▶ **RECORDED DATA**
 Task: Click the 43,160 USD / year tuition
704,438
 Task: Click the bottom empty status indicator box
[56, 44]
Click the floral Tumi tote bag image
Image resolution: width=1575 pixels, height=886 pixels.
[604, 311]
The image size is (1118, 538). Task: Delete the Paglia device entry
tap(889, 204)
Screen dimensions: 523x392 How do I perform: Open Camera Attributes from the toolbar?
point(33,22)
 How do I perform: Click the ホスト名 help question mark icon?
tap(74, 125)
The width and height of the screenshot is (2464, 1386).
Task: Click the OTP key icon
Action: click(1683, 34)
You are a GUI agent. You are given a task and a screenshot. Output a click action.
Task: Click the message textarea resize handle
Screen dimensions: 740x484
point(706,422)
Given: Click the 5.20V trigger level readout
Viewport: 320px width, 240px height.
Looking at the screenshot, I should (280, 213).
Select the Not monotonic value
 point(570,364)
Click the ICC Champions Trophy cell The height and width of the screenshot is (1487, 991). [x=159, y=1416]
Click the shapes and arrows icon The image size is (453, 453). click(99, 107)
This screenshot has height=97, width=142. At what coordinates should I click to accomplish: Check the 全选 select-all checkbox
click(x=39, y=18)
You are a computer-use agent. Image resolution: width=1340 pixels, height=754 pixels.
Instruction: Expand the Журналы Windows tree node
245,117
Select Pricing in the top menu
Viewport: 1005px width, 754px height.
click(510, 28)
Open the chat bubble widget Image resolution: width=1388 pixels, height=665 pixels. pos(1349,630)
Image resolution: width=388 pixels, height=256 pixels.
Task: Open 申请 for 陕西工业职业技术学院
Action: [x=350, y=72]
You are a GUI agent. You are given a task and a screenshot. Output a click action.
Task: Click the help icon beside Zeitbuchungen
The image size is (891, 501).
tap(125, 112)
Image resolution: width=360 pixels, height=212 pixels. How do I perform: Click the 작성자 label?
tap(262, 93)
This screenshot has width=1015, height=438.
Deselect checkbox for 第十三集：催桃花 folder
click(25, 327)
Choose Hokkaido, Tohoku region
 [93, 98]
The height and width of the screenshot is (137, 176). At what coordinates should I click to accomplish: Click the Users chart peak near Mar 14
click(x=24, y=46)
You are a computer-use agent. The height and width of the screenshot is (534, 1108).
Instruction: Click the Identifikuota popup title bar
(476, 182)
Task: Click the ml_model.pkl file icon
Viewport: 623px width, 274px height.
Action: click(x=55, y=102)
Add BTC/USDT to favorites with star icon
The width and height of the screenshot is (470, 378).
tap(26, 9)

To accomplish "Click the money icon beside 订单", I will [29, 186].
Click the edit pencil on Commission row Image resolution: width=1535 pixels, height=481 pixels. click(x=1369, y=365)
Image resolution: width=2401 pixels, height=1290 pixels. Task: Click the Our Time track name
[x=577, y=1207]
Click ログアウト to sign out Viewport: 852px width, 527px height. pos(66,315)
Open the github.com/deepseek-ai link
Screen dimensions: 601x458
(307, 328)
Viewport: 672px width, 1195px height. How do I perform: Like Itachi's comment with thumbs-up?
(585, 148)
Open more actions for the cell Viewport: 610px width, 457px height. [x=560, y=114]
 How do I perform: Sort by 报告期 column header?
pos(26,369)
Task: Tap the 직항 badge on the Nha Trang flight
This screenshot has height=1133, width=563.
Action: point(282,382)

▶ **YOUR INSTRUCTIONS**
Rewrite all of the data above, replacing "Viewport" with "Display area" everywhere it appears and leaving everything else as it is.

▶ **OUTPUT**
 Task: Click the 43,160 USD / year tuition
704,438
 Task: Click the bottom empty status indicator box
[56, 44]
Click the floral Tumi tote bag image
Image resolution: width=1575 pixels, height=886 pixels.
[604, 311]
The image size is (1118, 538). Task: Delete the Paglia device entry
tap(889, 204)
Screen dimensions: 523x392 How do I perform: Open Camera Attributes from the toolbar?
point(33,22)
 How do I perform: Click the ホスト名 help question mark icon?
tap(74, 125)
The width and height of the screenshot is (2464, 1386).
Task: Click the OTP key icon
Action: click(1683, 34)
You are a GUI agent. You are given a task and a screenshot. Output a click action.
Task: Click the message textarea resize handle
Screen dimensions: 740x484
point(706,422)
Given: Click the 5.20V trigger level readout
Display area: 320px width, 240px height.
Looking at the screenshot, I should (280, 213).
Select the Not monotonic value
 point(570,364)
Click the ICC Champions Trophy cell The height and width of the screenshot is (1487, 991). [x=159, y=1416]
Click the shapes and arrows icon The image size is (453, 453). click(99, 107)
This screenshot has height=97, width=142. At what coordinates should I click to accomplish: Check the 全选 select-all checkbox
click(x=39, y=18)
You are a computer-use agent. Image resolution: width=1340 pixels, height=754 pixels.
Instruction: Expand the Журналы Windows tree node
245,117
Select Pricing in the top menu
Display area: 1005px width, 754px height.
click(510, 28)
Open the chat bubble widget Image resolution: width=1388 pixels, height=665 pixels. pos(1349,630)
Image resolution: width=388 pixels, height=256 pixels.
Task: Open 申请 for 陕西工业职业技术学院
Action: [x=350, y=72]
You are a GUI agent. You are given a task and a screenshot. Output a click action.
Task: Click the help icon beside Zeitbuchungen
The image size is (891, 501).
tap(125, 112)
Image resolution: width=360 pixels, height=212 pixels. How do I perform: Click the 작성자 label?
tap(262, 93)
This screenshot has width=1015, height=438.
Deselect checkbox for 第十三集：催桃花 folder
click(25, 327)
Choose Hokkaido, Tohoku region
 [93, 98]
The height and width of the screenshot is (137, 176). At what coordinates should I click to accomplish: Click the Users chart peak near Mar 14
click(x=24, y=46)
You are a computer-use agent. The height and width of the screenshot is (534, 1108).
Instruction: Click the Identifikuota popup title bar
(476, 182)
Task: Click the ml_model.pkl file icon
Display area: 623px width, 274px height.
Action: click(x=55, y=102)
Add BTC/USDT to favorites with star icon
The width and height of the screenshot is (470, 378).
tap(26, 9)

To accomplish "Click the money icon beside 订单", I will [29, 186].
Click the edit pencil on Commission row Image resolution: width=1535 pixels, height=481 pixels. click(x=1369, y=365)
Image resolution: width=2401 pixels, height=1290 pixels. Task: Click the Our Time track name
[x=577, y=1207]
Click ログアウト to sign out Display area: 852px width, 527px height. pos(66,315)
Open the github.com/deepseek-ai link
Screen dimensions: 601x458
(307, 328)
Display area: 672px width, 1195px height. How do I perform: Like Itachi's comment with thumbs-up?
(585, 148)
Open more actions for the cell Display area: 610px width, 457px height. [x=560, y=114]
 How do I perform: Sort by 报告期 column header?
pos(26,369)
Task: Tap the 직항 badge on the Nha Trang flight
This screenshot has height=1133, width=563.
Action: point(282,382)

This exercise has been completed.